This is part 2 of my post exploring common 3D printing technologies and materials. As we continue our survey we will be looking at SLS - Selective Laser Sintering and Binder Jetting 3D printing.
SLS - Selective Laser Sintering
Selective Laser Sintering or SLS is a unique 3D printing technology where a laser is used to heat and fuse a powder material to generate a highly detailed 3D form. SLS printing was developed in the 1980's by Dr. Carl Deckard and Dr. Joe Beaman at the University of Texas at Austin. SLS along with SLA are among the very first 3D printing technologies developed.
In the SLS process a thermoplastic powder, usually nylon is used. This powder is made up of very small, smooth particles less than 100 microns (.100mm) in diameter. This powder is contained in a reservoir and is heated via an infrared lamp or heating coils just below its melting temperature.
After the powder is heated, a powder blade or roller dispenses a smooth, uniform layer onto a build plate adjacent to the reservoir. Next a laser moves horizontally across the powder layer selectively fusing particles together, the laser melts or sinters the powder particles together, hence the process name.
The build plate lowers slightly with each pass of the laser slowly forming the desired 3D shape. Once complete, un-sintered powder encases the part so no support structures or post processing is needed.
SLS printing like in SLA yields strong, functional parts with good isotropic mechanical properties that can be used for detailed prototyping or low volume, end-use production.
The most popular material used in SLS is Nylon PA12 which accounts for over 90% of the market. Balancing strength and detail, Nylon PA12 is a highly capable material for both functional prototyping and end-use production of complex assemblies and durable parts with high environmental stability.
TPU (Thermoplastic Polyurethane) is also a popular SLS material combining the properties of both plastic and rubber - TPU can produce elastic, highly durable parts that can be easily bent, twisted or compressed.
DMLS - Direct Metal Laser Sintering
Metals such as titanium, stainless steel or special alloys like Inconel can be also 3D printed via laser sintering. The process is essentially the same as in SLS - after the metal part is printed, an additional heating process is employed to harden it and fully realize its physical characteristics. The last step entails light sanding and polishing. These highly specialized prints are typically used for tools, dental and aerospace components.
Popular SLS brands include Formlabs, Sintratec, Sinterit, and Stratasys. This technique is commonly used in commercial and industrial applications - currently SLS 3D printers are still too expensive for the everyday consumer.
While in graduate school at RISD I had worked on the redesign of a “Talking Book” player - basically a mini-tape deck with speaker that plays audio books for the visually impaired. That year the National Library Service for the Blind and Physically Handicapped had sponsored a competition to redesign the player and I jumped on the opportunity.
After going through a rigorous design process I had my final 3D design modeled in Solidworks. Instead of realizing my final model in conventional wood or Strux foam, I opted to 3D print my design. This was somewhat of a provocative move in our ID studio.
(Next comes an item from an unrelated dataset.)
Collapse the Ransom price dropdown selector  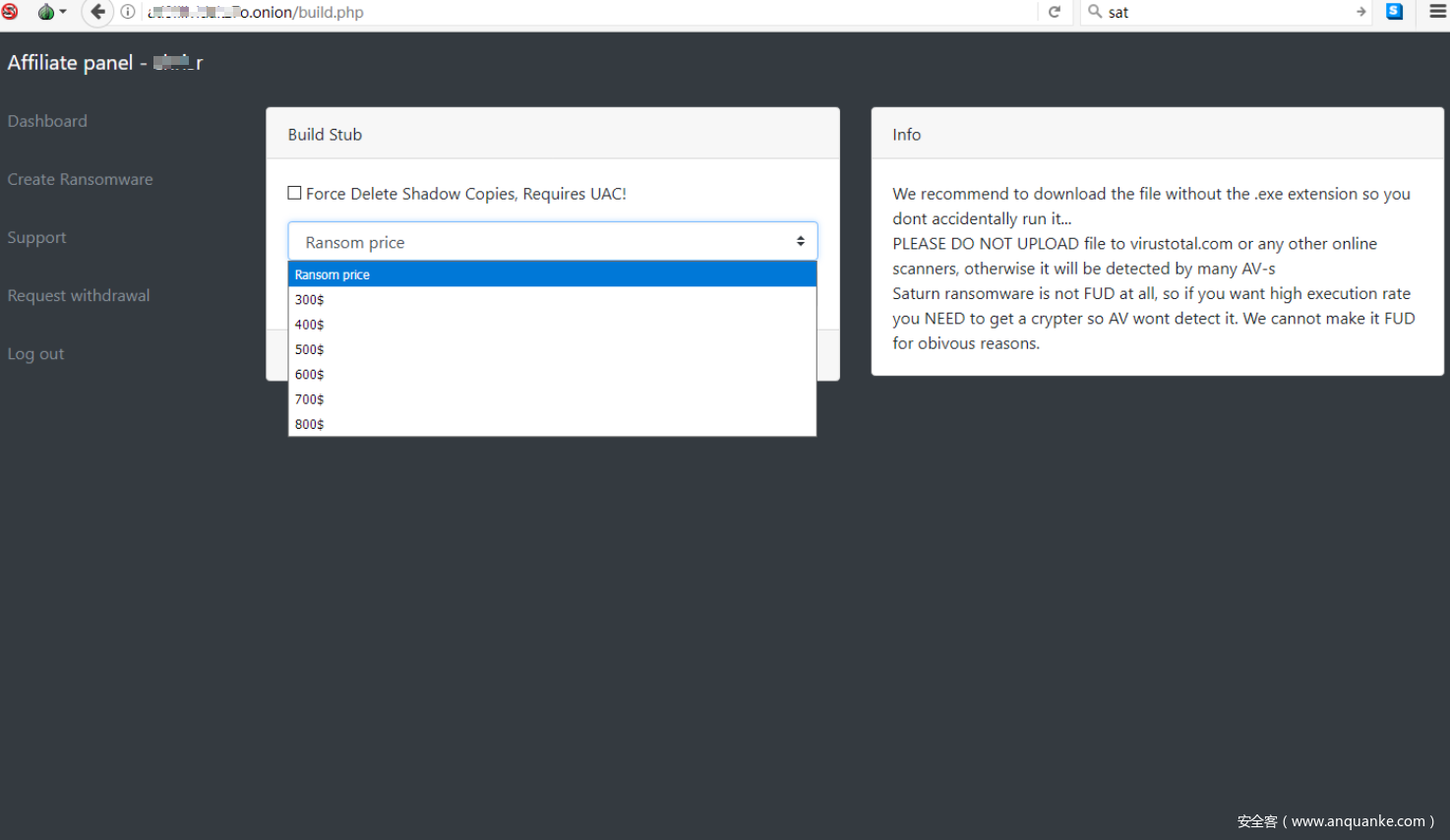[x=552, y=242]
At that time 3D printing was not a common thing industrial design students leveraged in their projects as it was very expensive.
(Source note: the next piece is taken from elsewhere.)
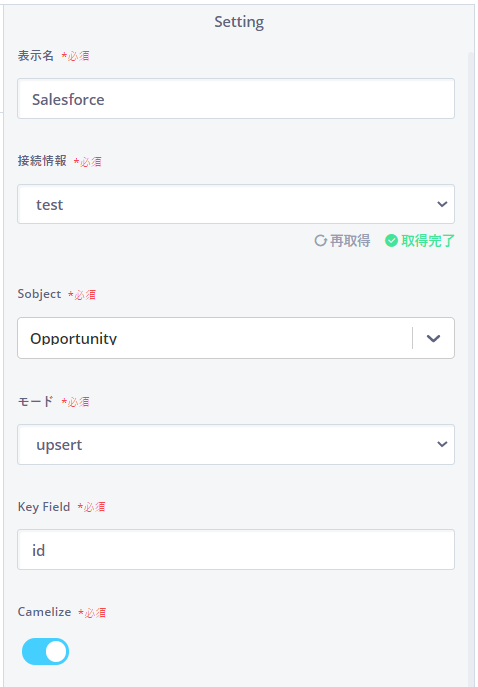This screenshot has height=687, width=478.
Task: Click the 再取得 text link
Action: click(x=350, y=241)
However, I was completely fascinated by the new tech and had to try it. I wanted my submission to be exactly they way I had designed it in Solidworks and the only way to achieve that precision was to get it 3D printed. I sent my CAD file away and after a few days I had not one by two models in my hand - submissions were not returned so I had to print two!
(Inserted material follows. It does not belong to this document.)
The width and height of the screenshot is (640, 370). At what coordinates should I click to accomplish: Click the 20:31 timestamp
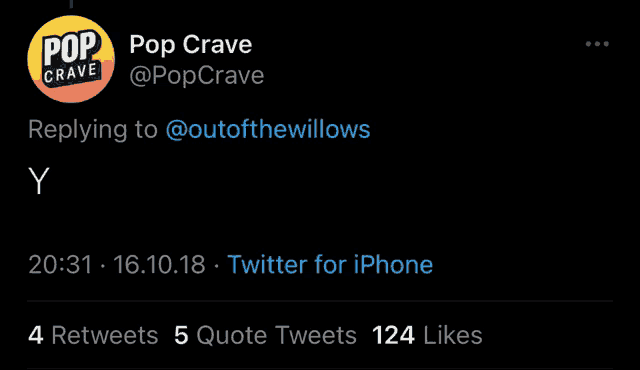point(60,264)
I proudly displayed the remaining 3D printed model on my desk in studio and for the next several days whenever someone asked about it, I simply said, “O this? Ya it's a Z Corp binder jet print…” - pretending I like I knew what I was talking about...
Back then I didn’t fully understand the process, but today I do. My design was printed using a technique called Binder Jetting. This process was developed in 1990's at MIT and was the first to be officially recognized and labeled as 3D Printing.
Binder Jetting is a non-heat process, very similar to inkjet printing. Instead of melting or sintering material particles together via lasers, a liquid binder or glue is used to fuse and build up the 3D form.
Similar to SLS, a build plate supplies a thin layer of material powder. However, instead of a laser, a print head moving in the X and Y direction lays down a liquid binder onto the powder selectively fusing or glueing the material.
After the print head completes its pass, the powder layer is exposed to an incandescent light to evaporate solvent in the binder. The plate then lowers and a new layer of powder is spread onto the plate - the process repeats, progressively building the part.
After the part is printed, it is combined with another material in a heat process called infiltration - this finishes and makes the part stronger and more resistant to failure.
Binder jetting is used with a variety of materials including plaster, polymers, ceramics and metals. The nature of this 3D printing process allows for binder jetting parts to be printed in full color and any unused powder can be recycled and used for future prints.
Binder Jetting Brands
In my research, binder jetting is not as popular as some of the other process we covered. That being said, there are a handful of companies that utilize this approach, among them are: EXOne, Voxel Jet and Desktop Metal.
I hope this brief survey of 3D printing technologies and materials was helpful and I hope that with this knowledge you can better understand and approach your next 3D printing project.